Businesses along the King Street pilot corridor say the project is hitting their bottom line hard after an uncharacteristically slow December. 

The project was implemented in November to test the efficiency of prioritizing 504 King streetcars — the city's busiest surface route. 

Cars are not allowed to drive straight through the intersection on King Street between Bathurst and Jarvis Streets and parking is not allowed along the route.

Businesses say that corridor of the Entertainment District has experienced a loss of traffic as a result.

"Daily customer traffic declined by 18 per cent on average," Laleh Larijani, of the Forno Cultura bakery, wrote in an email to the mayor and city councillors.

Larijani said that led to a significant loss in profits during the peak shopping month. 

One city councillor toured the area in response, speaking with local businesses to hear how they are being affected almost two months into the project. 
Etobicoke Coun. John Campbell visits a King Street restaurant Thursday. (Paul Borkwood/CBC)

"I voted in support of the pilot after having walked along King and having spoken to many business owners who indicated that much of their business was local and did not arrive by car," Coun. John Campbell (Ward 4) said in an email. "I suspected, however, that I was not getting the full story."

Restaurant owner Fred Luk reiterated Larijani's concern to the Etobicoke councillor during his visit. 

"Because of the large volume of vehicles delayed outside of the pilot area, we find that our customers are cancelling," he said. "We usually get two to three cancellations per week. We are now getting five to six per day." 

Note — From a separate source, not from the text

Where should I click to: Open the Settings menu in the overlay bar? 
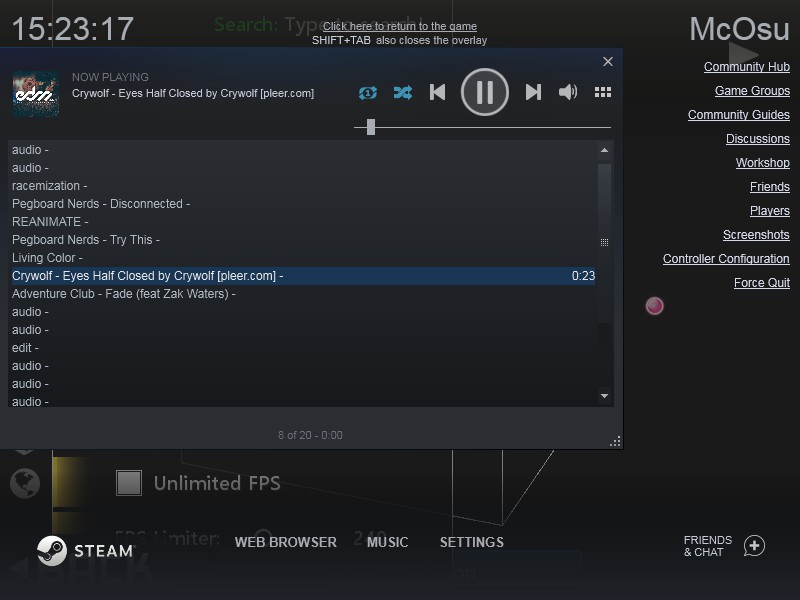(471, 542)
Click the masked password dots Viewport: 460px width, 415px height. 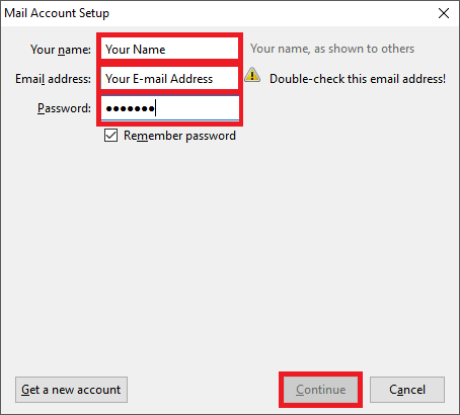pos(130,109)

He said customers usually visit the area for dinner and a show but more and more are nixing their reservations because they're running late after getting lost or being unable to find parking. 

"On weekends, this was a mixed-use area. Saturday and Sunday you could park free till 1 o'clock," he said. "We've lost all that business."
'It's a dead zone,' Coun. John Campbell (Ward 4) said of King Street. (Paul Borkwood/CBC)

Jesse Warfield said his family business, Gabby's Restaurant, is also bearing the brunt of nixed parking. 

"This is the first time in 20 years we've had to inject money specifically into this location," he said. 

"Unfortunately in some cases, it's resulted in loss of employment."

Warfield said he, and many other business owners in the area, support pushing efficient transit forward, but the King Street pilot is a hard pill to swallow. 

Parking on evening and weekends

"I recently read that three to four minutes is the end-to-end reduction in time if you ride the streetcar...I don't think that's a significant enough margin to justify the millions and millions that is being lost on King Street," he said. 

After his tour, Campbell conceded that some changes are needed. 

"It's a dead zone," he said. 

"I would like to see people able to park here in the evening, park here on the weekends, because listen, when it's –15 C people don't want to walk a block-and-a-half to get to a restaurant. They want to park within 100 metres. I think that would bring more vibrancy back," he explained. 

Area Coun. Joe Cressy was unavailable for an interview Thursday regarding the changes. But he previously told CBC Radio's Metro Morning that transportation staff are looking into the possibility of changing the rules on weeknights and weekends.

The pilot project will remain in effect for one year. At that time, the city will assess its effectiveness and decide its future.